- _EXTRAIT DU TEXTE_:
◇ ◇ ◇ ◇ ◇ ◇ ◇

L'amour est un jeu. A n'importe quel âge. Comme tout jeu demande de la patience, de l'audace. Le goût du risque.
Aimer écrire, Ecrire l'amour est une gageure. Toujours la partie est perdue d'avance, les dés sont pipés. Est gagnée, recommence. A charge d'en changer les règles selon l'expérience et la chance.

illustration Ils applaudissent. Nous avons bien joué ?

03 juillet 2010

une île


une île ... entre le ciel et l'eau
c’est vrai que le refrain surgi est bon observateur.
C’est bien sur une île entre le ciel et l’eau que je suis. Ici à Sète.
Je cherchais mes lunettes, suis allée jusque sur la terrasse où hier au soir j’avais tenté un crobar en prévision de ce matin. Pas là ! Nulle part les lunettes … une fois de plus
Mais une île que je vois, que je sens autour de mes vieux os, L’ILE. La protection, l’isolement, la douceur de vivre. Pas de pb, cool Raoul, qui vivra verra … le bateau : cet appartement.
Participe à la reconnaissance le fait qu’il appartienne à Gisèle, la femme première de Pierre, que de tel prêt soit possible du passé au présent …
Je L’ADDDORE cette chanson douce, pas celle que me chantait ma maman. D’ailleurs ma maman n’avait guère le temps pour les chansons. Mais l’essentiel des notes et de la cantilène à me transmettre.
« ce sera là face à la mer immense
là sans souci d’espérance »

◇ ◇ ◇ ◇ ◇ ◇ ◇

- _ENREGISTREMENTS_:
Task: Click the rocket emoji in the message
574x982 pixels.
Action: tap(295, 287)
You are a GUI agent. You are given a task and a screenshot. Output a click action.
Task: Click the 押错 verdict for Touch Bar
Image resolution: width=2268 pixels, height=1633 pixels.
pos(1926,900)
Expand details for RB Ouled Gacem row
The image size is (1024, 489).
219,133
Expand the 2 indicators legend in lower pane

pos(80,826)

◇ ◇ ◇ ◇ ◇ ◇ ◇

- _ÉNONCÉ PROPOSÉ_: D'après l'extrait sur l'île, à qui appartient l'appartement comparé à un bateau ?

- _RÉPONSE ATTENDUE_: Il appartient à Gisèle, la première femme de Pierre.